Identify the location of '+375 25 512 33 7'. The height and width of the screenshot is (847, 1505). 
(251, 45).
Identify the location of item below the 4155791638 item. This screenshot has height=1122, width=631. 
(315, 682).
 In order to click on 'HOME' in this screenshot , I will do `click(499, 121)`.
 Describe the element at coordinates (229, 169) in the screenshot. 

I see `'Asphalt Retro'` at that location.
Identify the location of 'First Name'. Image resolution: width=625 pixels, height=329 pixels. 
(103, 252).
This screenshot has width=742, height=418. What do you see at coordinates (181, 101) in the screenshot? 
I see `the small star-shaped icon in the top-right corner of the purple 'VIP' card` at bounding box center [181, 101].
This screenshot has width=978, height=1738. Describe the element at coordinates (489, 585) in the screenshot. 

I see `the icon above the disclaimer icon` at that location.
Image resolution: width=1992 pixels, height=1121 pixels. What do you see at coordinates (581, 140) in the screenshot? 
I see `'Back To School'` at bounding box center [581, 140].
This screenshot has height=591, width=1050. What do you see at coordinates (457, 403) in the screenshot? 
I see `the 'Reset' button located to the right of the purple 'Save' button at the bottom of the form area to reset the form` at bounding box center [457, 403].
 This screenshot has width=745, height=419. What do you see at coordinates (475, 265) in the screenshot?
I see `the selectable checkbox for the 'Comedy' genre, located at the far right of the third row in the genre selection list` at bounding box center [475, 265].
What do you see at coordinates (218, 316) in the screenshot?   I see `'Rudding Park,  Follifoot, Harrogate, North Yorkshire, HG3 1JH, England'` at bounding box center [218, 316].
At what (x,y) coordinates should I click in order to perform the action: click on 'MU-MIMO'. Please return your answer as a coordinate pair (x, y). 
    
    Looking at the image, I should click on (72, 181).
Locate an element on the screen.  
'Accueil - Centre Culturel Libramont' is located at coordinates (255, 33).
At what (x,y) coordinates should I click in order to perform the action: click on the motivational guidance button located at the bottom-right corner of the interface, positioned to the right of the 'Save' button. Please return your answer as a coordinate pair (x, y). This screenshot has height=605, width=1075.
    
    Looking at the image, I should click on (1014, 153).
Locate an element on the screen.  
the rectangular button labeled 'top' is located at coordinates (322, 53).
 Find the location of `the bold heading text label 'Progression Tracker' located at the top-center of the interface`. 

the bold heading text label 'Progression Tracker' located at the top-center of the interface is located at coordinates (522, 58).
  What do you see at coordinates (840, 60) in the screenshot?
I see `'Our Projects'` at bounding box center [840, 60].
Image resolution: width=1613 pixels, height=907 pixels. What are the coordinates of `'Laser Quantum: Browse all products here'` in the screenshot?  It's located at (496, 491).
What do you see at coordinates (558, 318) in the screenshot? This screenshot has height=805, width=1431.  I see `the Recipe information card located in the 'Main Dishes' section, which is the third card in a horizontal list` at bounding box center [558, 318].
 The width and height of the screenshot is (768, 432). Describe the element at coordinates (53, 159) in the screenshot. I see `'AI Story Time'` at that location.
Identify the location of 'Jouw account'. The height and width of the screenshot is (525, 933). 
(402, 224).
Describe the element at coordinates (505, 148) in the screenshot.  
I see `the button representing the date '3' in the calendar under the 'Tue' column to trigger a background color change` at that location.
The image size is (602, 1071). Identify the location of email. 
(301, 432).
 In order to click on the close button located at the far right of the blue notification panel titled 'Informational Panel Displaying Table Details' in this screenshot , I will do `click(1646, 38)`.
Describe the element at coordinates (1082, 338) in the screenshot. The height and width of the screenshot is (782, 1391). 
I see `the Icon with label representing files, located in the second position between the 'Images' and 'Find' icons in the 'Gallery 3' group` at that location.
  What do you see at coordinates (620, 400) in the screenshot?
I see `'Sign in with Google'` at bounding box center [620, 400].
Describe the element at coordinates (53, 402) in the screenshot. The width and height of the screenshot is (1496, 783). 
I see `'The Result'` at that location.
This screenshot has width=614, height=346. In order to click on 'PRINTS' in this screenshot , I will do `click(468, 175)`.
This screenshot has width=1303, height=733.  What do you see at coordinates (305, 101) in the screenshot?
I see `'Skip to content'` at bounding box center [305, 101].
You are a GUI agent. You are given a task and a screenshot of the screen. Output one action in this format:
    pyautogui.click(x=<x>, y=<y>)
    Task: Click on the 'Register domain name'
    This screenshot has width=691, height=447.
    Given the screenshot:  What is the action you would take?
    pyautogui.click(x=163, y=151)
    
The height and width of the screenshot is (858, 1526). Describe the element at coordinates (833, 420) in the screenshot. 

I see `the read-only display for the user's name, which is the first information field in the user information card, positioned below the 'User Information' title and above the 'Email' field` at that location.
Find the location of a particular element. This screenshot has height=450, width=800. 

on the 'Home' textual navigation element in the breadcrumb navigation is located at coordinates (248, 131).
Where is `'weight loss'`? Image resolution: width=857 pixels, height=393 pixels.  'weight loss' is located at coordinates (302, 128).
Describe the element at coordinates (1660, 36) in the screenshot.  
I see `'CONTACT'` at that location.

::::::::::

### Do this
Rewrite all of the data above, putting "Find the position of" wherever "Identify the location of" occurs and keeping everything else the same.

### Result of the exercise
Find the position of '+375 25 512 33 7'. The height and width of the screenshot is (847, 1505). 
(251, 45).
Find the position of item below the 4155791638 item. This screenshot has height=1122, width=631. 
(315, 682).
 In order to click on 'HOME' in this screenshot , I will do `click(499, 121)`.
 Describe the element at coordinates (229, 169) in the screenshot. 

I see `'Asphalt Retro'` at that location.
Find the position of 'First Name'. Image resolution: width=625 pixels, height=329 pixels. 
(103, 252).
This screenshot has width=742, height=418. What do you see at coordinates (181, 101) in the screenshot? 
I see `the small star-shaped icon in the top-right corner of the purple 'VIP' card` at bounding box center [181, 101].
This screenshot has width=978, height=1738. Describe the element at coordinates (489, 585) in the screenshot. 

I see `the icon above the disclaimer icon` at that location.
Image resolution: width=1992 pixels, height=1121 pixels. What do you see at coordinates (581, 140) in the screenshot? 
I see `'Back To School'` at bounding box center [581, 140].
This screenshot has height=591, width=1050. What do you see at coordinates (457, 403) in the screenshot? 
I see `the 'Reset' button located to the right of the purple 'Save' button at the bottom of the form area to reset the form` at bounding box center [457, 403].
 This screenshot has width=745, height=419. What do you see at coordinates (475, 265) in the screenshot?
I see `the selectable checkbox for the 'Comedy' genre, located at the far right of the third row in the genre selection list` at bounding box center [475, 265].
What do you see at coordinates (218, 316) in the screenshot?   I see `'Rudding Park,  Follifoot, Harrogate, North Yorkshire, HG3 1JH, England'` at bounding box center [218, 316].
At what (x,y) coordinates should I click in order to perform the action: click on 'MU-MIMO'. Please return your answer as a coordinate pair (x, y). 
    
    Looking at the image, I should click on (72, 181).
Locate an element on the screen.  
'Accueil - Centre Culturel Libramont' is located at coordinates (255, 33).
At what (x,y) coordinates should I click in order to perform the action: click on the motivational guidance button located at the bottom-right corner of the interface, positioned to the right of the 'Save' button. Please return your answer as a coordinate pair (x, y). This screenshot has height=605, width=1075.
    
    Looking at the image, I should click on (1014, 153).
Locate an element on the screen.  
the rectangular button labeled 'top' is located at coordinates (322, 53).
 Find the location of `the bold heading text label 'Progression Tracker' located at the top-center of the interface`. 

the bold heading text label 'Progression Tracker' located at the top-center of the interface is located at coordinates (522, 58).
  What do you see at coordinates (840, 60) in the screenshot?
I see `'Our Projects'` at bounding box center [840, 60].
Image resolution: width=1613 pixels, height=907 pixels. What are the coordinates of `'Laser Quantum: Browse all products here'` in the screenshot?  It's located at (496, 491).
What do you see at coordinates (558, 318) in the screenshot? This screenshot has height=805, width=1431.  I see `the Recipe information card located in the 'Main Dishes' section, which is the third card in a horizontal list` at bounding box center [558, 318].
 The width and height of the screenshot is (768, 432). Describe the element at coordinates (53, 159) in the screenshot. I see `'AI Story Time'` at that location.
Find the position of 'Jouw account'. The height and width of the screenshot is (525, 933). 
(402, 224).
Describe the element at coordinates (505, 148) in the screenshot.  
I see `the button representing the date '3' in the calendar under the 'Tue' column to trigger a background color change` at that location.
The image size is (602, 1071). Find the position of email. 
(301, 432).
 In order to click on the close button located at the far right of the blue notification panel titled 'Informational Panel Displaying Table Details' in this screenshot , I will do `click(1646, 38)`.
Describe the element at coordinates (1082, 338) in the screenshot. The height and width of the screenshot is (782, 1391). 
I see `the Icon with label representing files, located in the second position between the 'Images' and 'Find' icons in the 'Gallery 3' group` at that location.
  What do you see at coordinates (620, 400) in the screenshot?
I see `'Sign in with Google'` at bounding box center [620, 400].
Describe the element at coordinates (53, 402) in the screenshot. The width and height of the screenshot is (1496, 783). 
I see `'The Result'` at that location.
This screenshot has width=614, height=346. In order to click on 'PRINTS' in this screenshot , I will do `click(468, 175)`.
This screenshot has width=1303, height=733.  What do you see at coordinates (305, 101) in the screenshot?
I see `'Skip to content'` at bounding box center [305, 101].
You are a GUI agent. You are given a task and a screenshot of the screen. Output one action in this format:
    pyautogui.click(x=<x>, y=<y>)
    Task: Click on the 'Register domain name'
    This screenshot has width=691, height=447.
    Given the screenshot:  What is the action you would take?
    pyautogui.click(x=163, y=151)
    
The height and width of the screenshot is (858, 1526). Describe the element at coordinates (833, 420) in the screenshot. 

I see `the read-only display for the user's name, which is the first information field in the user information card, positioned below the 'User Information' title and above the 'Email' field` at that location.
Find the location of a particular element. This screenshot has height=450, width=800. 

on the 'Home' textual navigation element in the breadcrumb navigation is located at coordinates (248, 131).
Where is `'weight loss'`? Image resolution: width=857 pixels, height=393 pixels.  'weight loss' is located at coordinates (302, 128).
Describe the element at coordinates (1660, 36) in the screenshot.  
I see `'CONTACT'` at that location.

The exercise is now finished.